New York, Nov. 17, (dpa/GNA) – Hate crimes rose in the United States last year, according to data released by the Federal Bureau of Investigation (FBI) on Monday.
Hate crime murders rose to a record 51 in 2019, more than double the previous year’s levels, “as single assailant mass domestic terror attacks by white supremacists became increasingly more lethal,” according to the Center for the Study of Hate and Extremism at California State University San Bernardino, which analysed the FBI’s data.
The research centre noted that an anti-Latino mass shooting in El Paso, Texas, last August, which left 22 people dead, was the most deadly single hate homicide event since FBI tallies began in the 1990s.
The overall number of hate crimes in 2019 hit their highest level in over a decade, the centre said.
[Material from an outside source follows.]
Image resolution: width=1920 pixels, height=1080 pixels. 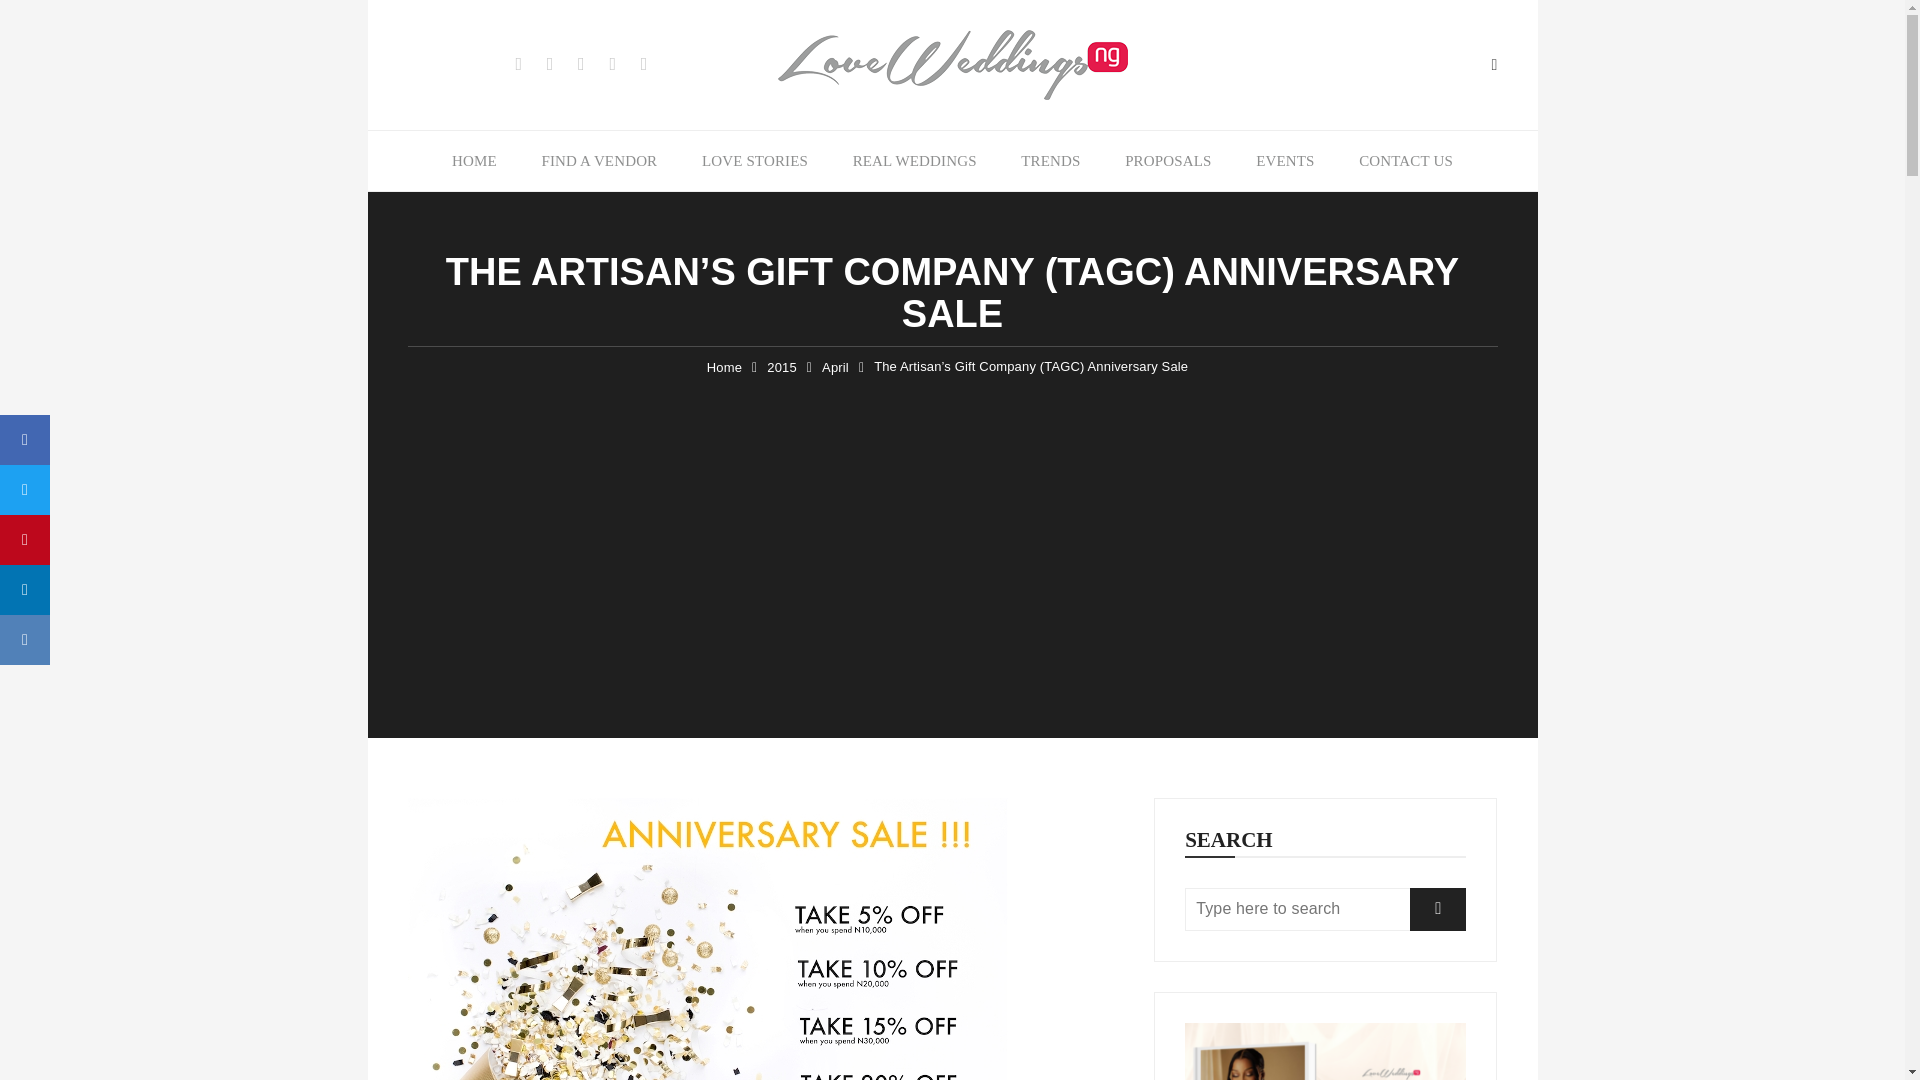 I want to click on PROPOSALS, so click(x=1168, y=160).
The FBI recorded 7,314 hate crimes last year, which it defines as a “criminal offense against a person or property motivated in whole or in part by an offender’s bias against a race, religion, disability, sexual orientation, ethnicity, gender, or gender identity.”
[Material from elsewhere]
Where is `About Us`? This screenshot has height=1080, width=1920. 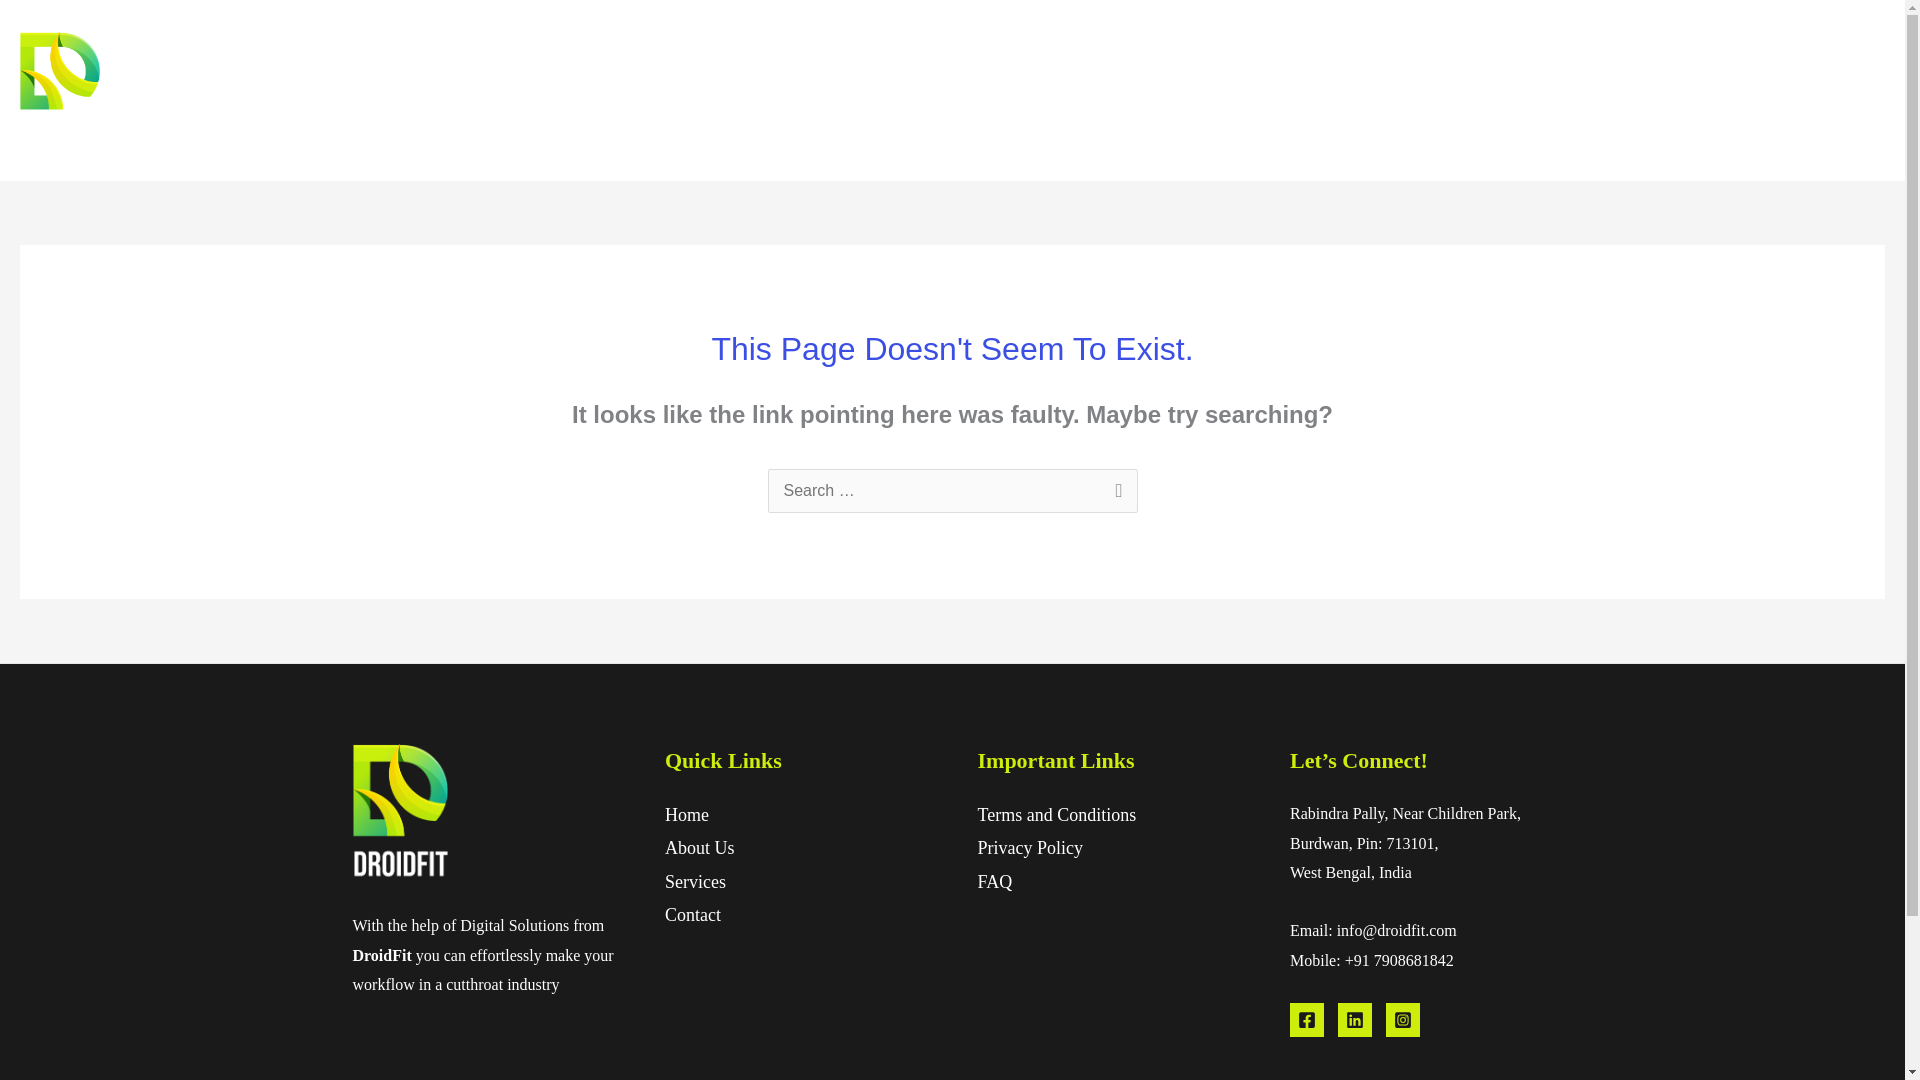
About Us is located at coordinates (700, 848).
The majority of offenders – 53 per cent – were white, while 24 per cent were black or African American, according to the FBI.
The university research centre said anti-Semitic hate crimes rose to their highest level since 2008 last year – to 953.
While anti-black hate crimes declined, black people remain the top target, the centre said.
The FBI’s annual data is based on figures submitted by law enforcement agencies across the country.